**** TEXT PROVIDED ****
Daily Media Briefing

Daily Media Briefing


Posted in: Daily Media Briefing, Employees, Energy, Natural Capital, Supply Chain

Top Stories

July 19, 2017


Singapore’s first e-commerce marketplace for energy powers up

Southeast Asia’s first e-commerce platform for electricity has launched, making it easier for businesses in Singapore to choose renewable energy to power their operations. Based on a consumer’s power consumption habits gleaned from the site’s search filters, Electrify.sg uses a pricing engine to list a range of packages from third-party energy retailers. Users can then compare prices and offers, before deciding on the most suitable option. They can also access alternative energy options such as clean energy and carbon offsets. Before Electrify.sg, companies that wanted to buy from energy retailers besides the default provider, SP Services, had to run extensive online searches and make telephone calls for quotes to assess their options, explained co-founder of Electrify.sg. The terms for what each retailer offers are not usually standardised, meaning that customers would find it difficult to make like-for-like comparisons. (Eco Business)

Natural Capital

Businesses moving in right direction on natural capital, says World Business Council

Almost exactly a year since the launch of the Natural Capital Protocol – a standardised framework for business to measure impacts on natural assets – companies have taken a “huge step in the right direction”, said the director of natural capital at the World Business Council for Sustainable Development (WBCSD). To facilitate business uptake of the framework, the WBCSD has launched a Natural Capital Protocol toolkit – a free and interactive database businesses to use in exploring and carrying out natural capital assessments across their operations. The online resource will evolve over time to provide important data about which of the 50 tools are most commonly used, helping business leaders understand which methods are the most effective. This move underlines the importance to reward forward-thinking companies for sustainability progress on natural capital. (edie)
****
* [WHAT THE TASK ASKS]: Resume the daily sustainability media briefing after its final sentence.
**** RECORDS SUPPLIED ****
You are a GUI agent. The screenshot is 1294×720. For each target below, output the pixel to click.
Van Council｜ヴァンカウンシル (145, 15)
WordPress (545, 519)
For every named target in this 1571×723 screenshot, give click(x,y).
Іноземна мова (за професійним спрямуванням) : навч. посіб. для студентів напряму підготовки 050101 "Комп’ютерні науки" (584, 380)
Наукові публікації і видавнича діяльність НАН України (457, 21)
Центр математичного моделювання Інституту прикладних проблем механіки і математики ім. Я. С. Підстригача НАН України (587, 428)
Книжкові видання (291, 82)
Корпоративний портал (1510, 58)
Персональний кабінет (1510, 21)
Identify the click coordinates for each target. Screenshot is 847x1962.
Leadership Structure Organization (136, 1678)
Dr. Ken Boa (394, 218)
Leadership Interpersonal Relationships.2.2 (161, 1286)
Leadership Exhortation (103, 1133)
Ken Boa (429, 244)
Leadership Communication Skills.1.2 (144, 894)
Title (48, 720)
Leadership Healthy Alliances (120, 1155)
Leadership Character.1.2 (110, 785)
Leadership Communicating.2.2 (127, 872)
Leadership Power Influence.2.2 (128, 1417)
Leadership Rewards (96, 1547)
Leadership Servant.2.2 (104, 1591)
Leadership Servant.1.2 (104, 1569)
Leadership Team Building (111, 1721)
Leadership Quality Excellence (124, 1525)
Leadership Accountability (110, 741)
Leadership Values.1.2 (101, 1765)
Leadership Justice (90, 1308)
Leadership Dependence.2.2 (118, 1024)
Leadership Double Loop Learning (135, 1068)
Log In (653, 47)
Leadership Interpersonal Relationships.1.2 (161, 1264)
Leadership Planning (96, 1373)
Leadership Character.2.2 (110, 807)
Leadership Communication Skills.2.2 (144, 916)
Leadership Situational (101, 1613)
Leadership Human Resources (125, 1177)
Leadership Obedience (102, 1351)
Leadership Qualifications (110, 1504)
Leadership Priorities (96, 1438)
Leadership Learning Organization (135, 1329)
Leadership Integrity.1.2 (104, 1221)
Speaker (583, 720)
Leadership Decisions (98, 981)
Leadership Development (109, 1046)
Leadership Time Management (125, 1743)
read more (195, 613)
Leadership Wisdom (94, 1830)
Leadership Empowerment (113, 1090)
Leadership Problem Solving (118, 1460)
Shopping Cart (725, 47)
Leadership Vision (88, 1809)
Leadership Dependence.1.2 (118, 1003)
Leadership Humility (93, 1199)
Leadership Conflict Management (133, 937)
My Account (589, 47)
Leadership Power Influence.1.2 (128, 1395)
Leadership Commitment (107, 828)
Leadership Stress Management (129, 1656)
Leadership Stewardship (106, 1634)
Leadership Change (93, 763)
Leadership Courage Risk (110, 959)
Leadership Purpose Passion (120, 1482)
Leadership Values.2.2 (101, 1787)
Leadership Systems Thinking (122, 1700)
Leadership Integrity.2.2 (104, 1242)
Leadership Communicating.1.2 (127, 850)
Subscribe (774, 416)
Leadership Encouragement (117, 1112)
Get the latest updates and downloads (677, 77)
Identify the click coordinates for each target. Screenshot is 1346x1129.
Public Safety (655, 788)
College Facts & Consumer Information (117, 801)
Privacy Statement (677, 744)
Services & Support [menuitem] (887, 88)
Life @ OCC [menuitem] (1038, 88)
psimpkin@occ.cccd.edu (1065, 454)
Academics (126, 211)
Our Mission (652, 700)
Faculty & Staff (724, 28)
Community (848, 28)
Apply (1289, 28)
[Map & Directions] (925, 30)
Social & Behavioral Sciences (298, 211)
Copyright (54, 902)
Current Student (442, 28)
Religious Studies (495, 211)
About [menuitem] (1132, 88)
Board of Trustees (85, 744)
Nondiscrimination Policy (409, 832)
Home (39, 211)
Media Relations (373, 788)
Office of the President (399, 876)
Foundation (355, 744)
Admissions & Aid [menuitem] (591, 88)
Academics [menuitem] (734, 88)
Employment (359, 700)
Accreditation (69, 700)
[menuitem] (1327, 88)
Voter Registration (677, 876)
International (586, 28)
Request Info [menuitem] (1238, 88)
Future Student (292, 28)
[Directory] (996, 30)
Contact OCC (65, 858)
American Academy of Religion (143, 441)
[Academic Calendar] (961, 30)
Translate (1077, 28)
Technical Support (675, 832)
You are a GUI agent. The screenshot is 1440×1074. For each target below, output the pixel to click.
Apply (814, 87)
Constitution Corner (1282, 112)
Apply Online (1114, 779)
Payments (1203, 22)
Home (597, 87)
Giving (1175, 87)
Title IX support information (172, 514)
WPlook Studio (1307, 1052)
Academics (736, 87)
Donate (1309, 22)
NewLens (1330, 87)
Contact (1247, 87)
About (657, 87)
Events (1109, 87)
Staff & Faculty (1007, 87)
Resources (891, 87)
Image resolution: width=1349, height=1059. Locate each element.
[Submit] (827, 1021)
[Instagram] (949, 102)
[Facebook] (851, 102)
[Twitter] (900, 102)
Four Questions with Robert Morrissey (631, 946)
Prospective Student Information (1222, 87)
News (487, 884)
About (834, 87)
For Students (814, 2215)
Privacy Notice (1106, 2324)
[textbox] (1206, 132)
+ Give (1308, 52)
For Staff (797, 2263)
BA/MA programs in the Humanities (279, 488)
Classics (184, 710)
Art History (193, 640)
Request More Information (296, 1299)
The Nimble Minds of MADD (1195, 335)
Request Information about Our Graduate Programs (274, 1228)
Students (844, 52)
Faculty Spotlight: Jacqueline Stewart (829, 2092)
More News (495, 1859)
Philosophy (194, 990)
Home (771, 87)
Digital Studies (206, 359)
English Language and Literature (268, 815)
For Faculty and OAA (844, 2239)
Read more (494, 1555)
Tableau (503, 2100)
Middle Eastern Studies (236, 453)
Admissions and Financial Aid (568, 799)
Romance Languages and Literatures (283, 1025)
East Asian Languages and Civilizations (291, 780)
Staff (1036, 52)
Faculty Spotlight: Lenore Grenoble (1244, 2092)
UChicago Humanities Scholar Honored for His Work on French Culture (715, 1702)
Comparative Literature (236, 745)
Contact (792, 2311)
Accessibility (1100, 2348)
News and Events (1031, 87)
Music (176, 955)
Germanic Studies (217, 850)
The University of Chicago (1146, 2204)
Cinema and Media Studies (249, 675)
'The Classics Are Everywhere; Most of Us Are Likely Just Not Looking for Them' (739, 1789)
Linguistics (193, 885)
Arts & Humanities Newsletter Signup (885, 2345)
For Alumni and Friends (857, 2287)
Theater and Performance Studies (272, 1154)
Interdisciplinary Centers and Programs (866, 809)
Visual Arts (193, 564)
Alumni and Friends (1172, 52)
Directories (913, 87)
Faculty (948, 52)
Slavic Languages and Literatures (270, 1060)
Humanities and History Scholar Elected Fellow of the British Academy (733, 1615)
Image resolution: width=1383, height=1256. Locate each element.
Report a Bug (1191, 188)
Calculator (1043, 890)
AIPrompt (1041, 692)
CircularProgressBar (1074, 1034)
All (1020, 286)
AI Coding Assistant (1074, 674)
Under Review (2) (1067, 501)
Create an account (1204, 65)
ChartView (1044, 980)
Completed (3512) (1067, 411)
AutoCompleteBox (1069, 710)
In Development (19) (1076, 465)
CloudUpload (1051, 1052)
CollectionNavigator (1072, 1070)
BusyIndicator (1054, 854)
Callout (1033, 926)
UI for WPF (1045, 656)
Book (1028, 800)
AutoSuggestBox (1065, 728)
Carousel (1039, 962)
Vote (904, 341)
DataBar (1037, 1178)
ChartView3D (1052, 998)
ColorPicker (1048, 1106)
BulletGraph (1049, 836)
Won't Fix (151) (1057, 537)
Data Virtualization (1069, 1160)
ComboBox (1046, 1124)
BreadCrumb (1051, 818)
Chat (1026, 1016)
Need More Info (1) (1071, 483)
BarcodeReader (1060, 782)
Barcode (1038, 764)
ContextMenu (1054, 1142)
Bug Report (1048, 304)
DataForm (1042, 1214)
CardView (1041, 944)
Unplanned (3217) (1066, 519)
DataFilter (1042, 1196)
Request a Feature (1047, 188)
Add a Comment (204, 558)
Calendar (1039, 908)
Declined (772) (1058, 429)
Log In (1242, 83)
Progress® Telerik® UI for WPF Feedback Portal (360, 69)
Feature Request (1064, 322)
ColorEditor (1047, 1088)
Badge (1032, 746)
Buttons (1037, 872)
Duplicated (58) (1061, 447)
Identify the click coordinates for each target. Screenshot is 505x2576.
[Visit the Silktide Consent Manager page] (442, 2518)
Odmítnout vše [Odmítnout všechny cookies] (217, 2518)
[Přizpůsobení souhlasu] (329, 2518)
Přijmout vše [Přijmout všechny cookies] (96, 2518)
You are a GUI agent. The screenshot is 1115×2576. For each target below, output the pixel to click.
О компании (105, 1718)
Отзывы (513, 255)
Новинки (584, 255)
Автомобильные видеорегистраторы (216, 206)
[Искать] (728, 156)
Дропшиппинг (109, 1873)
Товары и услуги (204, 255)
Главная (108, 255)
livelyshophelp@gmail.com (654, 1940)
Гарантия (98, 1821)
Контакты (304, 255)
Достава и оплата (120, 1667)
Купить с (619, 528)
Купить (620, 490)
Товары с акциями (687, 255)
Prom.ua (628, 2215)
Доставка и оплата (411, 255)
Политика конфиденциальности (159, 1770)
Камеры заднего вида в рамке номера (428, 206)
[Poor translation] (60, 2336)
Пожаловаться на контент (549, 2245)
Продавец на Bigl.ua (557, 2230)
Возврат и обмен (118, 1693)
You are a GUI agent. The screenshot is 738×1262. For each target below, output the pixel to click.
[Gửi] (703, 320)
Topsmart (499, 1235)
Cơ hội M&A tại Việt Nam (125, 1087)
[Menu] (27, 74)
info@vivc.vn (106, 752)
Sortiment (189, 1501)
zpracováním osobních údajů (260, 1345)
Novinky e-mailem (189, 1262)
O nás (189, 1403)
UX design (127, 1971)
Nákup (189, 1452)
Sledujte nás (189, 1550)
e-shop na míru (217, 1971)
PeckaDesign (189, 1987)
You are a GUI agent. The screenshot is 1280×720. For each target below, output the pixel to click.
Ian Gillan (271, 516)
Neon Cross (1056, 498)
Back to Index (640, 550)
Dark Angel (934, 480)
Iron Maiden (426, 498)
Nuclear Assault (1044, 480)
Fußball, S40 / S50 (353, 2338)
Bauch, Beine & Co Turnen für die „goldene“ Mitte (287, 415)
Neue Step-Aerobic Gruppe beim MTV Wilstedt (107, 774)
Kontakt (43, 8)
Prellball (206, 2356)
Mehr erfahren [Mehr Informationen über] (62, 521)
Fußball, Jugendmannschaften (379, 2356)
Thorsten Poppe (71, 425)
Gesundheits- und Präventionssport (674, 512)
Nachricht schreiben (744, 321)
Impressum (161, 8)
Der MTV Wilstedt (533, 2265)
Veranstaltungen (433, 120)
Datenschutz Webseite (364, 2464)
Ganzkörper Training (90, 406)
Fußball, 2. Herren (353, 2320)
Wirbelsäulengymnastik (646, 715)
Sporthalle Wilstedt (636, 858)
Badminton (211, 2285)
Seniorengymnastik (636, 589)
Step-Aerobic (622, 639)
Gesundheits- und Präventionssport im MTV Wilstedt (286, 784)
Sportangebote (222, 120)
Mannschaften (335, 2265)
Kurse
****
* [EXERCISE ANSWER]:
Supply Chain

North Sea cod could be ‘sustainable’ by next year

After being severely depleted by decades of overfishing, the recovery in cod stocks is now strong enough that the fish could qualify for the Marine Stewardship Council’s (MSC) label for certified sustainability. A coalition of fishermen’s organisations, seafood processors and retailers including Sainsbury’s, Marks and Spencer, Tesco and Morrisons are preparing to submit North Sea cod for an independent assessment process that could result in certification by next year. The environmental impact and management are expected to pass the test to qualify for MSC status as they are the same as those for haddock, which has already been certified. The certification is therefore expected to hinge on whether stock levels are sustainable – the last criteria of the certification. In September the Marine Conservation Society (MCS) removed North Sea cod from its ‘red’ list of fish to avoid, but cautioned that it should still only be eaten “very occasionally”. (Telegraph)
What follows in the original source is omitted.